Smerf Ważniak nie stawił się przed komisją śledczą ds. Pegasusa

1 miesiąc temu
Zdjęcie: fot. Marcin Obara/PAP


Były minister sprawiedliwości Smerf Ważniak, który miał w poniedziałek zeznawać przed komisją śledczą ds. Pegasusa, nie przyszedł na przesłuchanie. Wiceszef komisji Tomasz Trela zapowiedział, iż zwróci się do sądu z wnioskiem o nałożenie kary grzywny na polityka.


"Rozumiem emocjonalne wpisy i publikacje natomiast opieramy się o ustawę o komisji śledczej i Kodeks postępowania karnego w tym zakresie, dlatego jako komisja musimy wypracować decyzję co do dalszego postępowania w tej sprawie" - powiedziała przewodnicząca komisji Magdalena Sroka (PSL-TD), nawiązując do porannego wpisu Ważniaka na platformie X.

Ważniak był już wzywany, by zeznawać przed komisją ds. Pegasusa, jednak usprawiedliwiał wówczas swoją nieobecność przekazując zaświadczenie wystawione przez lekarza sądowego.

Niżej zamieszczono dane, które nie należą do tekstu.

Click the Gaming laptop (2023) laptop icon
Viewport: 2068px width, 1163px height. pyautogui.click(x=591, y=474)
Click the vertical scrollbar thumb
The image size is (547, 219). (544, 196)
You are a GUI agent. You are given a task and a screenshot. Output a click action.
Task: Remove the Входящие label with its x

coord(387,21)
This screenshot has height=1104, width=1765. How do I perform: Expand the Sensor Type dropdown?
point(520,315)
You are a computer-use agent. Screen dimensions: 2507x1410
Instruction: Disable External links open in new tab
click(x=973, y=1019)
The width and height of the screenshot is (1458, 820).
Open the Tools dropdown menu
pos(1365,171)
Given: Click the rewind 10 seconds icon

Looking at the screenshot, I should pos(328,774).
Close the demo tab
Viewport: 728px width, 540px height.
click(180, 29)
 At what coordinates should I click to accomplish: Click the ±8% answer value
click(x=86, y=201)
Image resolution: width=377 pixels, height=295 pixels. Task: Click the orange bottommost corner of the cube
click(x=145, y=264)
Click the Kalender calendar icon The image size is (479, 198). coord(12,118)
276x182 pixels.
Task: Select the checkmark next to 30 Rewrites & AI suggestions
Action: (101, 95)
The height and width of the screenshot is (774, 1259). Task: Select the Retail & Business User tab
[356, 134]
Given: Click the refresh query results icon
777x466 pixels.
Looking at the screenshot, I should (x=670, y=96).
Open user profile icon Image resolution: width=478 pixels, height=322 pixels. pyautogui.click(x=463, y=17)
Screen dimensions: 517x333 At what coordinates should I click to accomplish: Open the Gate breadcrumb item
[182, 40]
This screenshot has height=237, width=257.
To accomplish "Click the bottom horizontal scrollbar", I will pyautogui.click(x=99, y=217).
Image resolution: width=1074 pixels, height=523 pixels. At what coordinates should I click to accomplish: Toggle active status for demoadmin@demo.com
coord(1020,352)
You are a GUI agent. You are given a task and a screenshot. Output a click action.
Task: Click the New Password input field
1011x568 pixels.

Były szef MS zmaga się bowiem z chorobą nowotworową.

Opinia biegłego

Pod koniec września szefowa komisji poinformowała o wpłynięciu opinii biegłego lekarza w sprawie możliwości przesłuchania byłego ministra sprawiedliwości. Biegły ocenił, iż stan Ważniaka pozwala mu na zeznawanie przed komisją, w związku z czym jego przesłuchanie zaplanowano na 14 października.

W porannym wpisie na X Ważniak m.in. zarzucił rządzącym, iż "sprokurowali opinię" biegłego i "szerzą kłamstwo", iż od dawna jest zdrowy. Do wpisu dołączył zdjęcia z operacji, którą przeszedł.

Gdy zachorowałem, wypuściłeś hejterów by kłamali, iż wymyśliłem chorobę, bo boję się komisji śledczej. Przez Ciebie @donaldPapa musiałem publicznie ujawnić śmiertelną chorobę i o złośliwym raku dowiedziały się moje małe dzieci. Teraz sprokurowaliście opinię i szerzycie kłamstwo,… pic.twitter.com/2UvMePEvjk

— Smerf Ważniak | SP (@WażniakPL) October 14, 2024

Kara dla Ważniaka

Wiceszef komisji Tomasz Trela (Lewica) poinformował, iż zwróci się do Sądu Okręgowego w Warszawie z wnioskiem o nałożenie kary grzywny na Ziobrę za nieobecność na poniedziałkowym przesłuchaniu.

"Bardzo spokojnie i z dużą przestrzenią podchodziliśmy do przesłuchania Zbigniewa Ważniak. Dwukrotnie wezwaliśmy go na posiedzenie w lipcu. Dwukrotnie przyjęliśmy jego usprawiedliwienie nieobecności, które było okazaniem zaświadczenia lekarskiego" - powiedział Trela.

Przypomniał, iż komisja śledcza wystąpiła do Prokuratora Generalnego o powołanie biegłego, który wydał opinię, iż Ważniak może być wezwany na przesłuchanie. "To, iż pan Ważniak był chory nie oznacza, iż nie może zeznawać i nie może udzielać informacji zarówno członkom komisji śledczej, jak i opinii publicznej" - powiedział wiceszef komisji.

Jednocześnie powiedział, iż nie ma żadnej wątpliwości, iż o ile Ważniak będzie "uporczywie unikał posiedzeń", komisja wystąpi z wnioskiem o zatrzymanie i przymusowe doprowadzenie go na przesłuchanie.

Wszyscy są równi wobec prawa. choćby pan Smerf Ważniak, któremu przez 8 lat wydawało się, iż jest ponad prawem - powiedział Trela.